Please find below comments:

  1. Yes, it is possible we can track the certain files or directories using a regex expressions for example https://github.com/lfit/releng-global-jjb/blob/master/jjb/lf-ci-jobs.yaml#L123

  2. I asked apache team to unblock the Jenkins ip(199.204.45.224) if they might block, from the logs they replied "199.204.45.224 2 month ago Too many repositoy.a.o visits (76080 >= 75000)" I can say we are excessing their limits.

My suggestion is

  1. Releng is maintaining nexus repo to avoid such issues, we can host the apache packages (tar.gz ,Keys) in the nexus repo and download the packages during build.
  2. If a new version appear in apache.org we need to upload new tar.gz to the nexus.
cmgrote commented 4 years ago

Yes, it is possible we can track the certain files or directories using a regex expressions

Excellent! I'm just doing some re-factoring so we should have clearly-delineated directories to be able to base the change triggering on -- I'll come back on this one once that refactoring is done.

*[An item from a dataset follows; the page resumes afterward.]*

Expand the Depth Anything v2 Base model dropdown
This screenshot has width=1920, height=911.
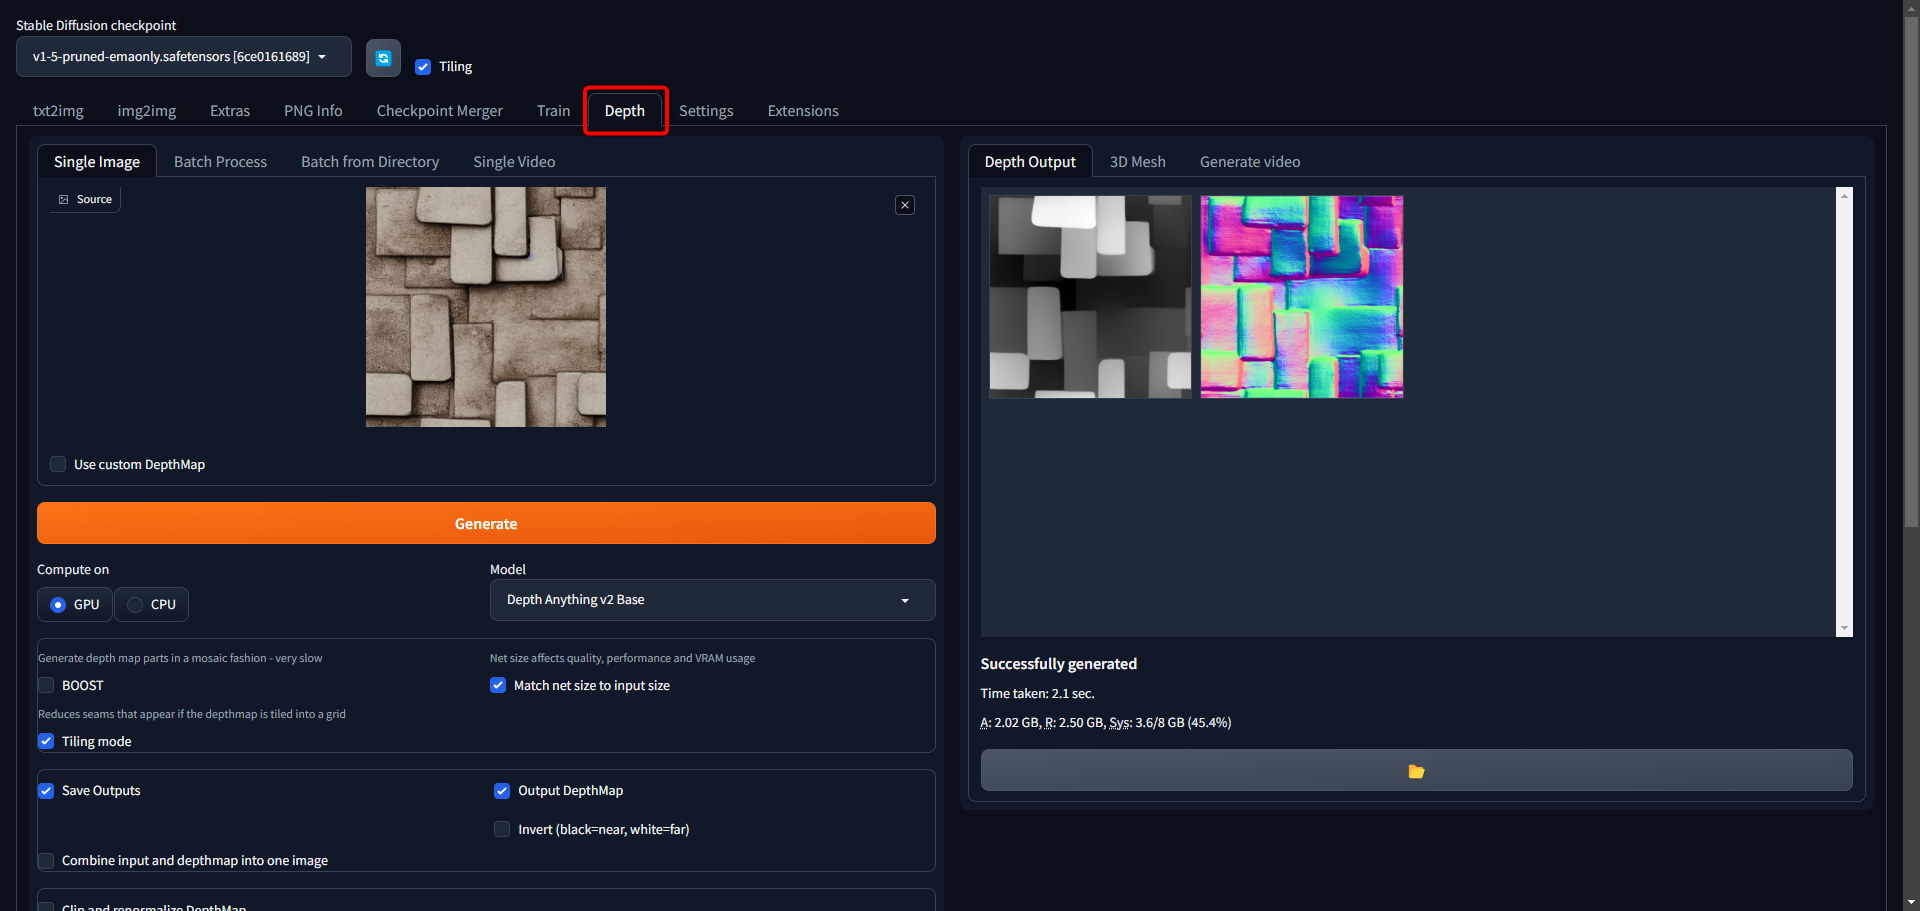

Just to confirm: some of the images (like the docker/egeria/Dockerfile) we would want to re-built on all commits, but most (eg. docker/apache-atlas/Dockerfile) we only want to re-build if the files under docker/apache-atlas/... change -- we can setup that level of granularity?

Releng is maintaining nexus repo to avoid such issues, we can host the apache packages (tar.gz ,Keys) in the nexus repo and download the packages during build.

Fine by me -- the Apache project releases against which we would build are fairly infrequent at the moment (multiple months in between), so I think this should be fairly easy to handle even manually for now...

schannamallu commented 4 years ago

@cmgrote @planetf1 The docker jobs are successful now.

https://jenkins.odpi.org/view/egeria-docker/

So I am closing the issue since its have been running from months. In case any issues please create new ticket.